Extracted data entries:
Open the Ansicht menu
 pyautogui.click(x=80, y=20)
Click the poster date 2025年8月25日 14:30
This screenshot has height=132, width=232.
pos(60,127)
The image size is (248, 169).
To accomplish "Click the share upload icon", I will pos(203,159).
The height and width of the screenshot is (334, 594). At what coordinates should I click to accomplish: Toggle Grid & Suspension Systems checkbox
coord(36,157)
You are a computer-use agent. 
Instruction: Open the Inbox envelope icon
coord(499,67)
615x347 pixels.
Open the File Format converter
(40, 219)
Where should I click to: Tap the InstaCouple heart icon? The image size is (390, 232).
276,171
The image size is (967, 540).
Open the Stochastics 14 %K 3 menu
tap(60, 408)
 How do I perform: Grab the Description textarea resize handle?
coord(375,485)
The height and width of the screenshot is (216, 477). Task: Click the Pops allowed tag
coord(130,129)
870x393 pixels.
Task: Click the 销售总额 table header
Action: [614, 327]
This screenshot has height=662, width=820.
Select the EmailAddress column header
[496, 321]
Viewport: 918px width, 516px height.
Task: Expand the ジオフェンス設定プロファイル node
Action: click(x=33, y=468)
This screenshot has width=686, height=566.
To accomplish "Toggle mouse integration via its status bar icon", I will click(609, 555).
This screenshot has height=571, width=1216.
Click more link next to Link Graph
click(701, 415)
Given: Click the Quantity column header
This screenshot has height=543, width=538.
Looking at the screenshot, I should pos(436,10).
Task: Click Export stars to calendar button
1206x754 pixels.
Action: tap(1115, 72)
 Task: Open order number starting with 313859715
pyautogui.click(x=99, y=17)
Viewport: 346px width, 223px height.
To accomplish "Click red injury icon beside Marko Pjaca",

(TASK TO COMPLETE): Up to and including the line with "This screenshot has height=662, width=820.", please return the records exactly, beginning from their first line.

(RESULT OF THE TASK):
Open the Ansicht menu
 pyautogui.click(x=80, y=20)
Click the poster date 2025年8月25日 14:30
This screenshot has height=132, width=232.
pos(60,127)
The image size is (248, 169).
To accomplish "Click the share upload icon", I will pos(203,159).
The height and width of the screenshot is (334, 594). At what coordinates should I click to accomplish: Toggle Grid & Suspension Systems checkbox
coord(36,157)
You are a computer-use agent. 
Instruction: Open the Inbox envelope icon
coord(499,67)
615x347 pixels.
Open the File Format converter
(40, 219)
Where should I click to: Tap the InstaCouple heart icon? The image size is (390, 232).
276,171
The image size is (967, 540).
Open the Stochastics 14 %K 3 menu
tap(60, 408)
 How do I perform: Grab the Description textarea resize handle?
coord(375,485)
The height and width of the screenshot is (216, 477). Task: Click the Pops allowed tag
coord(130,129)
870x393 pixels.
Task: Click the 销售总额 table header
Action: [614, 327]
This screenshot has height=662, width=820.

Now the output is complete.